The music industry has maintained a fairly static business model for the last 50 years, and it is only within the last 10 that it has been required to change. Record labels, if they want to keep up with the file sharers and pirates, need to come up with a strategy.

This does not mean cutting off the internet connections of file sharers (Digital Economy Bill) or taking file sharing websites to court (Pirate Bay.) It means upping your game and an A-Grade example of this happening in action is Stones Throw records.

Stones Throw is an indie hip hop record label that is, in my opinion, one of the most brilliant and forward thinking in the world.

Stones Throw have an incredibly active message board community of around 4,000 fans, with an average post count of 60 posts per user.

They have a facebook page with 21,000 fans, and each receives around 100 likes and 15 comments (around 1/5th the activity that adidas originals receives from 2.5m fans.)

Their twitter account has 23,00 followers and a Tweetlevel rating of 63 (compared to Universal_Music with a measly 52)

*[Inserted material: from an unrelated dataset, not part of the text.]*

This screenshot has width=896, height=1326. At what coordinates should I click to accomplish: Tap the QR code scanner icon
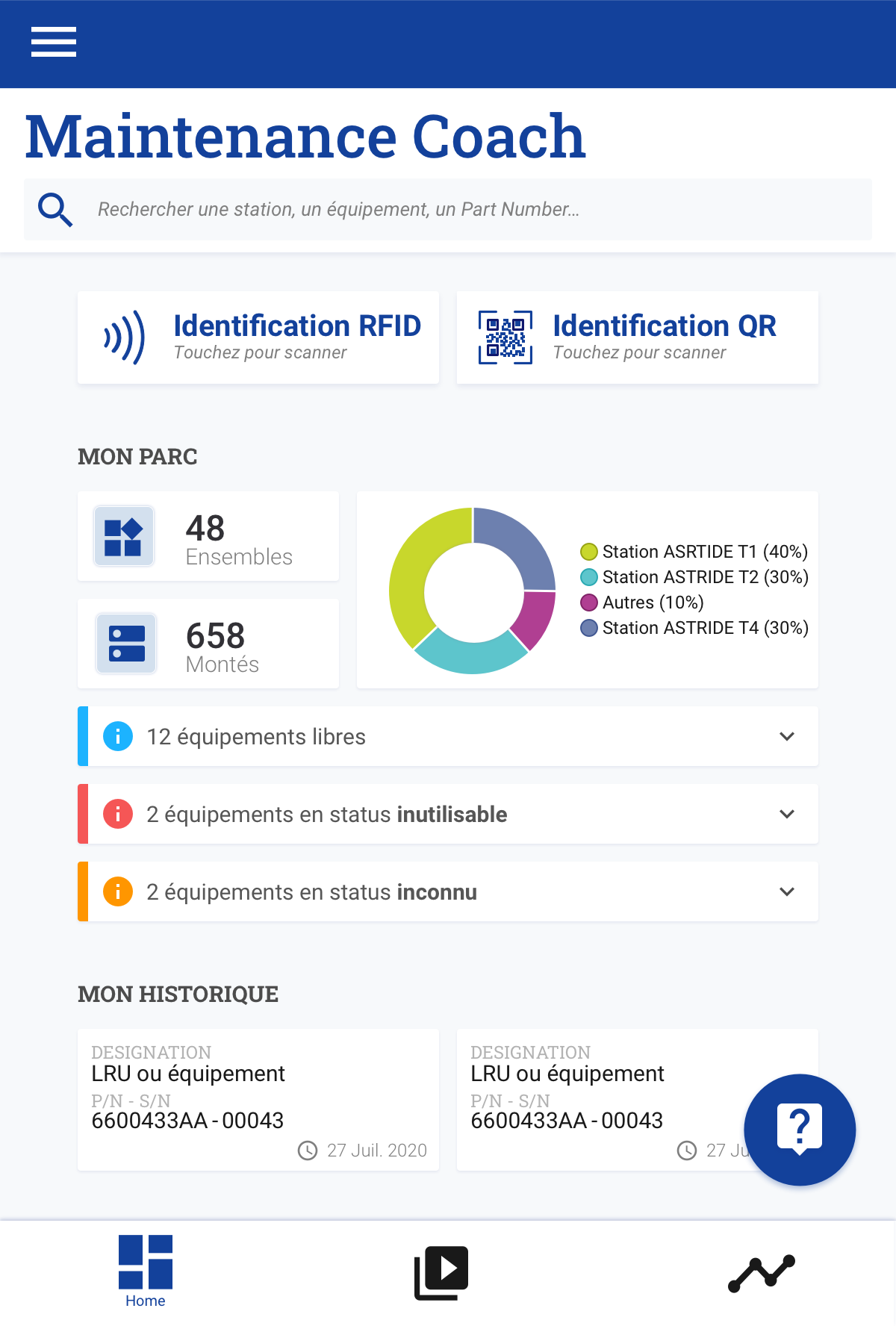505,337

Search for any Stones Throw album torrent or rapidshare file and you will struggle greatly to find high quality versions. This is because they scour message boards, blogs and music communities and get the links removed.

How is this different to what the major labels are trying to do? Well the main difference is that they give something back. Stones Throw have created an incredibly strong presence across Social media and they use this to distribute content to their fans.

You can’t download an album for free but they will often give out free tracks as teasers of upcoming albums, or post the album on youtube so you can stream it there or from their website often before it is released. They also produce a regular podcast and offer exclusive mixtapes to their audience.

The audience reaction? They love the label. Stones Throw explain their actions, and the audience are happy because they have a level of transparency that all the big record labels lack. They are engaged with the brand and happy to pay for the music they love.

This is how I see the future of the music industry, and I think that major labels can learn a lot from Stones Throw’s strategy. Of course it is going to be tricky to scale this method, but if successful, the ones who benefit are the consumers and that in the end will help you sell more music (3 of the last 5 CDs I bought were on Stones Throw.)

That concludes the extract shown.